§ REQUIREMENTS
Please copy out the listing from the line with "This screenshot has width=785, height=1024." to the line with "coord(839,22)", keeping each line as it stands.

§ LISTED RECORDS
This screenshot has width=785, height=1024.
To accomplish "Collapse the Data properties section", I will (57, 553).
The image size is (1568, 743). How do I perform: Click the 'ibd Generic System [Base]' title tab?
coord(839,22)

==

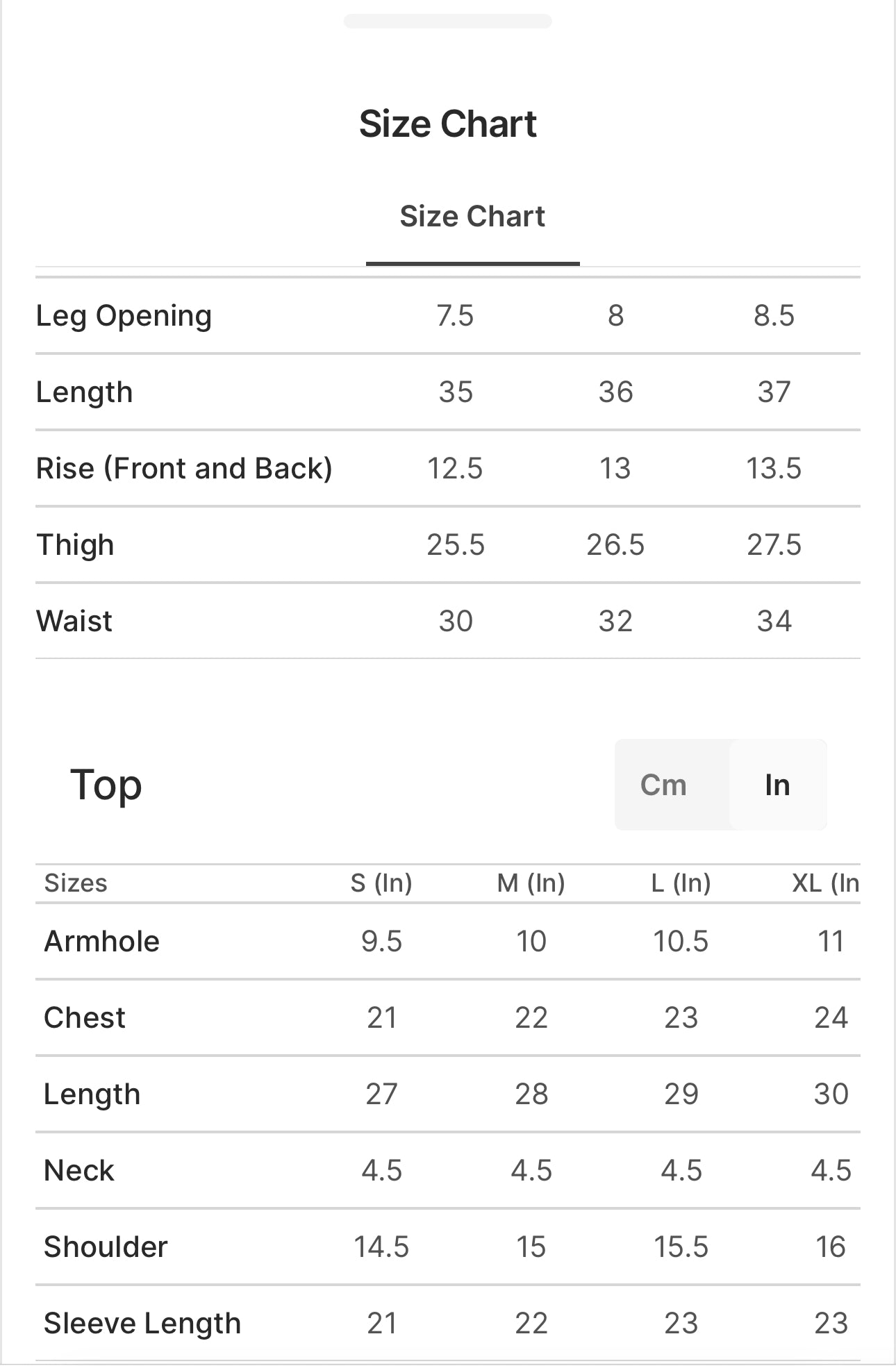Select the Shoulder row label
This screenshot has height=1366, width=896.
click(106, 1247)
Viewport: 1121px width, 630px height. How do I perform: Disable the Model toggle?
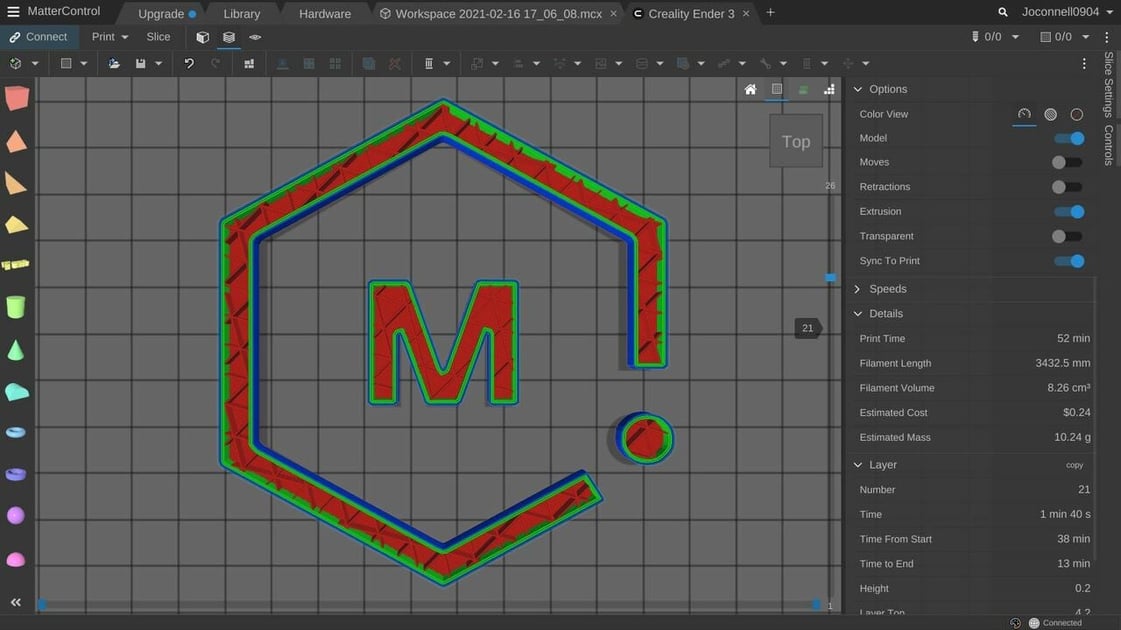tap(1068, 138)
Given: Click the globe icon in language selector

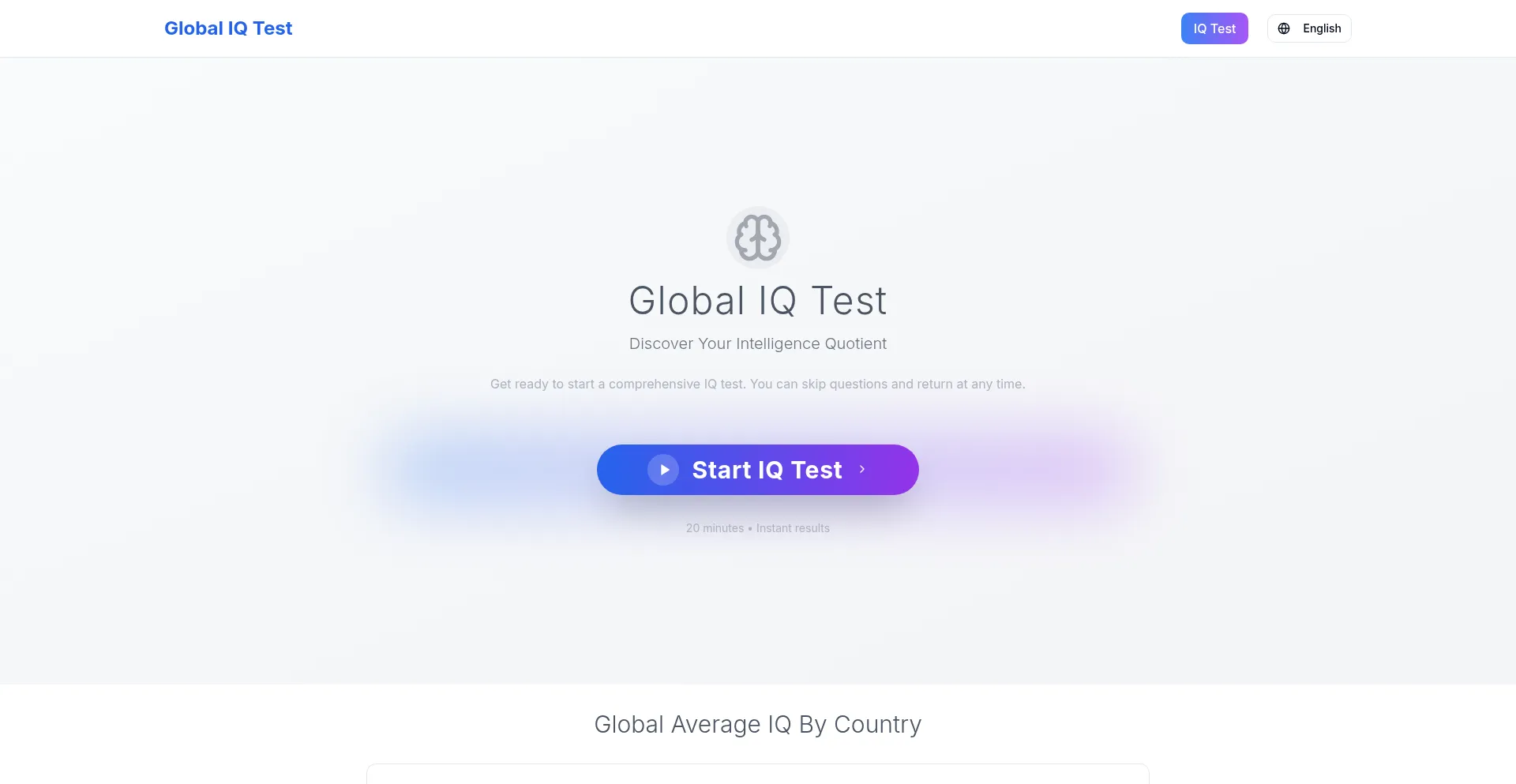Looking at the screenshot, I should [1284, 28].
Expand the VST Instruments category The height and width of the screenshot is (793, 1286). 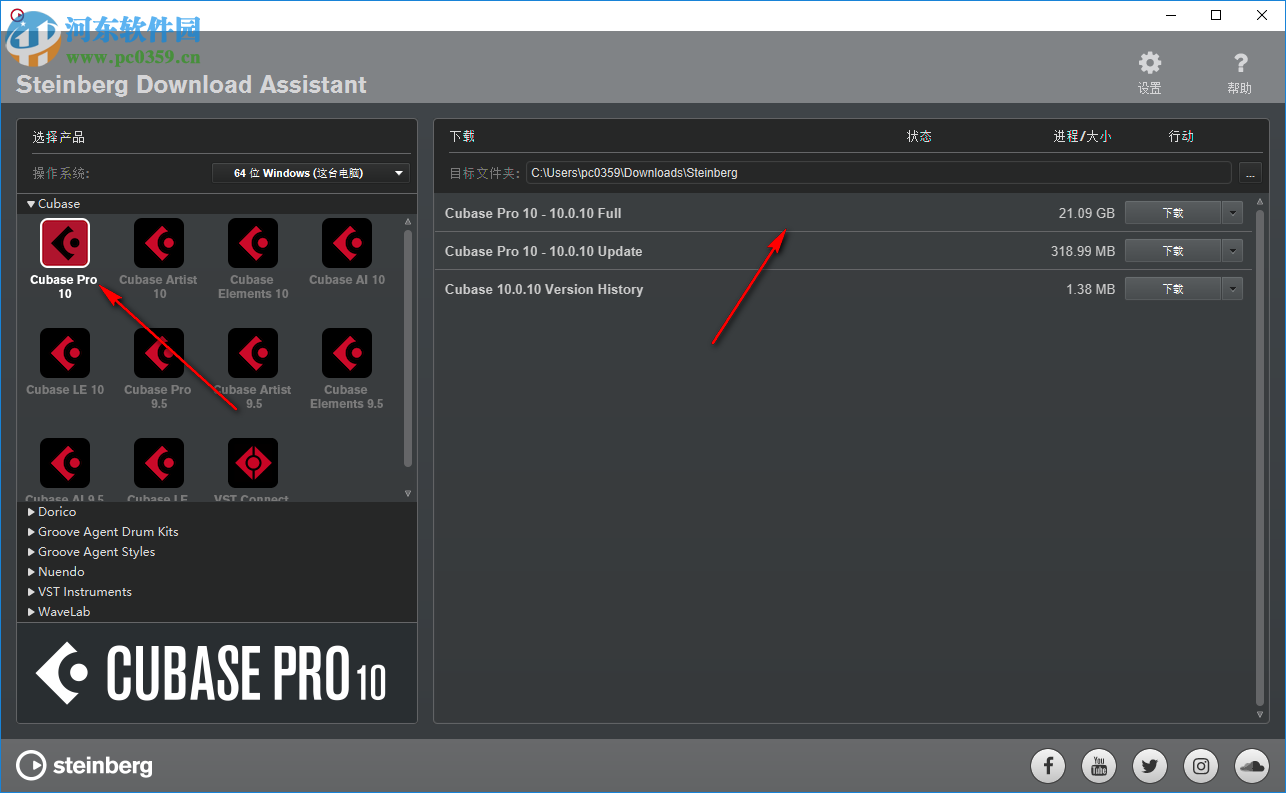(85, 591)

§ RESULT FOR THIS TASK
This screenshot has width=785, height=1024.
To accomplish "Collapse the Data properties section", I will (57, 553).
The image size is (1568, 743). How do I perform: Click the 'ibd Generic System [Base]' title tab?
coord(839,22)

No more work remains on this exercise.